:: CONSIGNE ÉCRITE ::
Reprenez l'article ci-dessous sur les jeunes footballeurs belges et poursuivez-le juste après sa dernière phrase.

Valeurs belges

La formation, l’étranger, les agents de joueurs, etc : les questions sont nombreuses si on veut qu’un jeune évolue bien. Signer un contrat à 16 ans suffit-il pour être heureux ?

L’équipe nationale des -17 ans s’est qualifiée, pour la première fois dans l’histoire du football belge, pour le Championnat du Monde de la catégorie. Les Espoirs possèdent quatre chances sur sept de se qualifier pour les Jeux Olympiques. Tout cela, alors que les Diables Rouges s’évertuent à croire qu’ils ont encore une chance infime de se qualifier pour l’Euro. La Belgique se pose donc des questions. Est-il donc vrai que, malgré les apparences, il y a du talent chez nous ? Comment cultiver ce blé qui lève et faire en sorte qu’il mûrisse ?

Les bons résultats de nos jeunes sont-ils le fruit d’un travail de formation assez poussé ?

:: MATÉRIEL FOURNI ::
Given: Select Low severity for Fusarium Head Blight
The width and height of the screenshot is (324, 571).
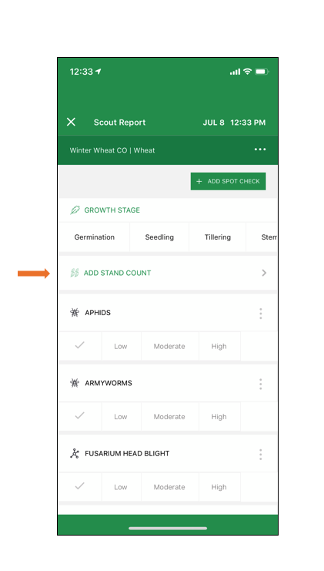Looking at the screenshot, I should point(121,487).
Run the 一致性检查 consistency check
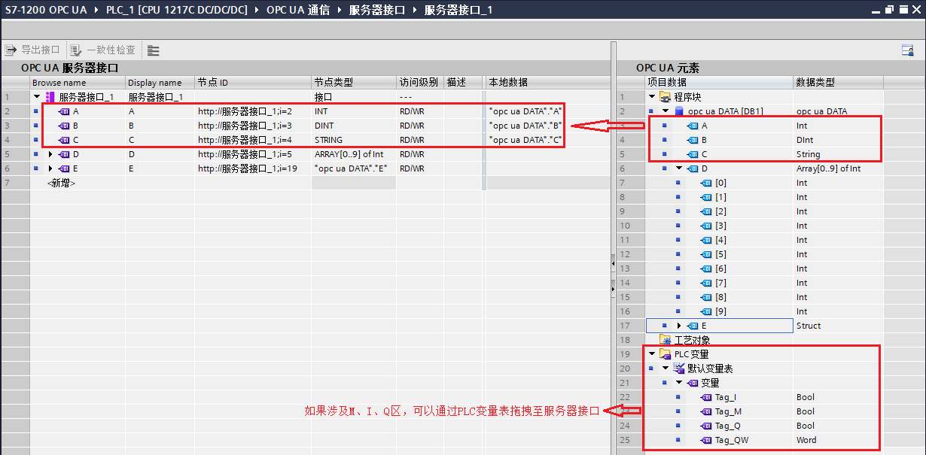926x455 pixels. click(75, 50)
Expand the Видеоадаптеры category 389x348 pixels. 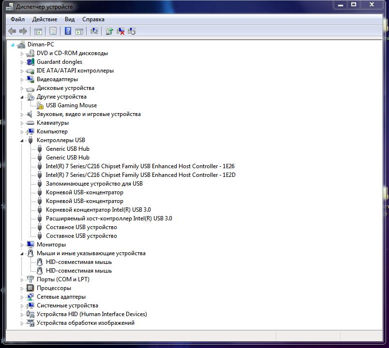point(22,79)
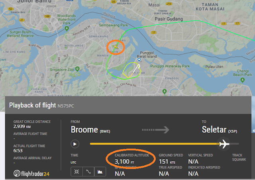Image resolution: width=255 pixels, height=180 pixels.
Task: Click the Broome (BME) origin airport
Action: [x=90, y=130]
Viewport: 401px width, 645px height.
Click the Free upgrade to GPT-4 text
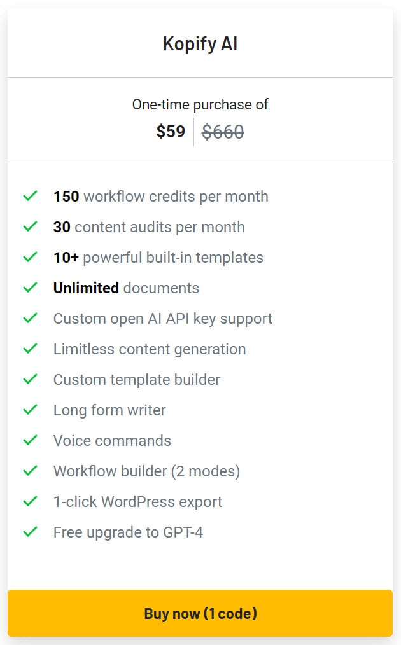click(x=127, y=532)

--

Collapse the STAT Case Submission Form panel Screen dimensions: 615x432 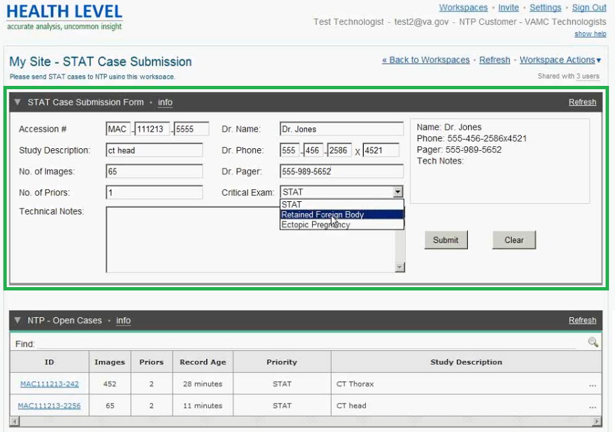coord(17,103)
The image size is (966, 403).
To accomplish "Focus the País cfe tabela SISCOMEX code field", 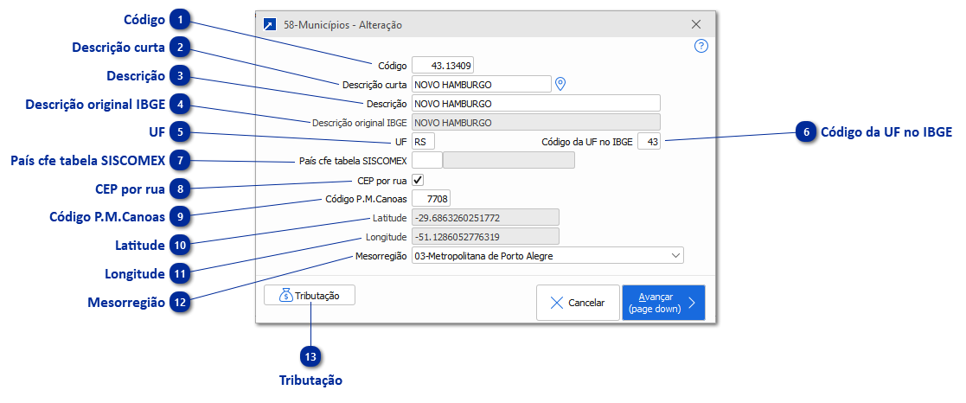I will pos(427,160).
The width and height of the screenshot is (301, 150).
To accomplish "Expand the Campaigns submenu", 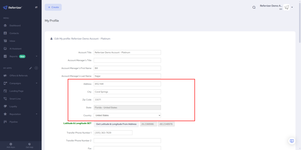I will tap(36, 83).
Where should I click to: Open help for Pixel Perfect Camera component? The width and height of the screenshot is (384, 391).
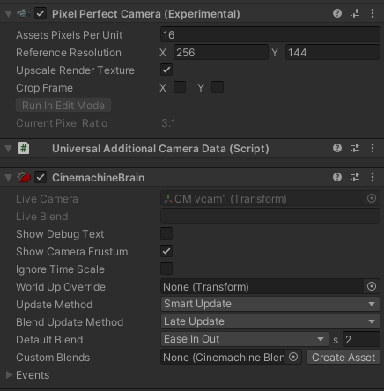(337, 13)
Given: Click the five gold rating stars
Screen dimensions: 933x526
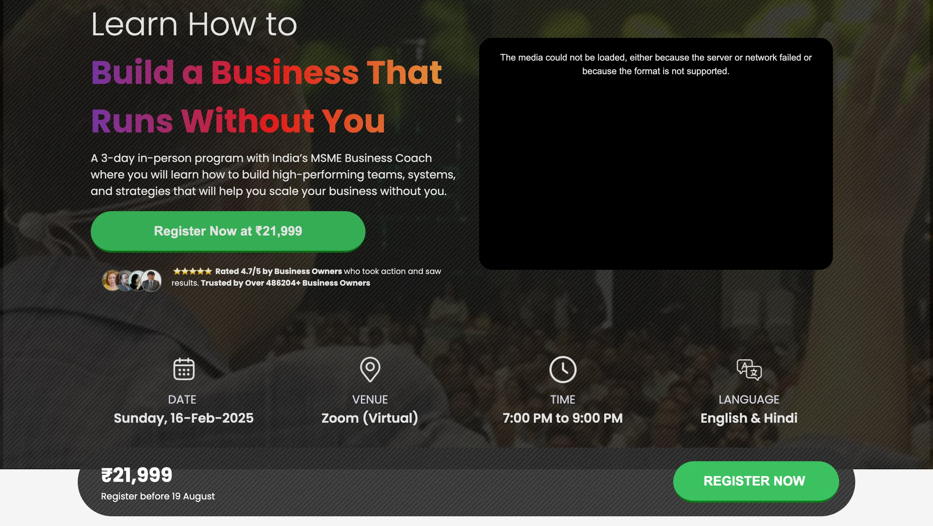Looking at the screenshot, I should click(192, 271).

* * *

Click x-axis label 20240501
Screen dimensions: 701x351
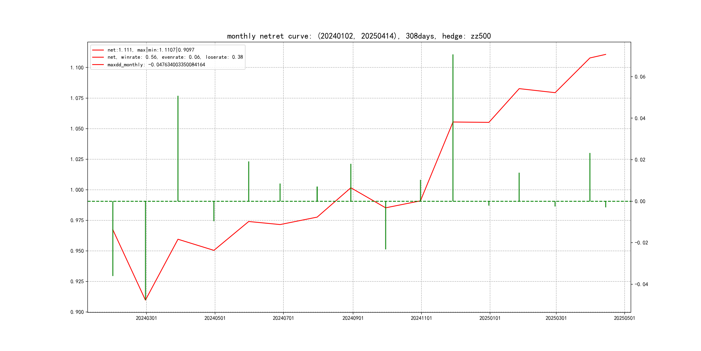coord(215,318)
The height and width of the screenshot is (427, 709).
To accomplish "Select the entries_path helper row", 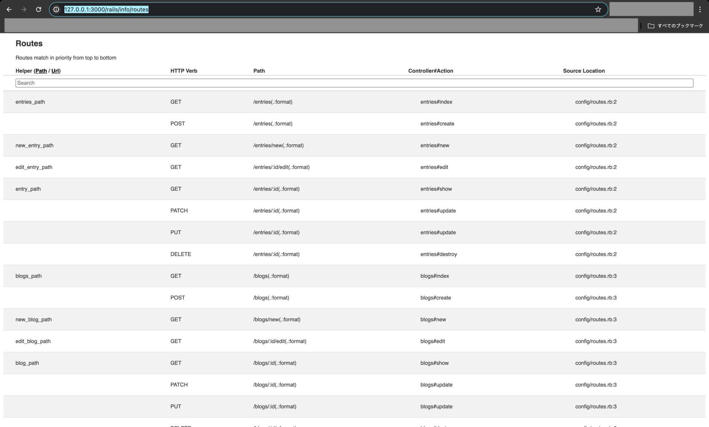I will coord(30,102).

:: RÉSULTAT OBTENU ::
Sablon :  » L’objectif majeur, chez les jeunes, n’est pas d’obtenir le meilleur classement possible mais de former des joueurs pour les Diables. Cela dit, lorsqu’une équipe se classe bien, il est clair qu’on s’en réjouit. L’Union Belge ne crachera certainement pas sur une participation aux Jeux Olympiques. Les bonnes performances de nos -17 et -21 sont le résultat du travail effectué en amont. La collaboration entre l’Union Belge et les clubs s’est améliorée. Tous les mois, une réunion est organisée avec les dirigeants des clubs pros. Cela porte ses fruits. Il y a six ou sept ans, lorsqu’on faisait l’inventaire des joueurs dans les différentes catégories d’âge dans les clubs belges, on arrivait à sept ou huit joueurs de bonne qualité par catégorie. Aujourd’hui, on en dénombre 14, 15 ou 16. Autre donnée : il y a deux ou trois semaines, le préparateur physique des Espoirs Mario Innaurato a réalisé une batterie de tests physiques sur les joueurs du noyau t les résultats sont impressionnants, ce sont de vrais athlètes. Huit Espoirs ont d’ailleurs intégré le groupe des Diables Rouges… Ce sont des signes évidents que le travail de formation s’est amélioré au sein de nos clubs d’élite « .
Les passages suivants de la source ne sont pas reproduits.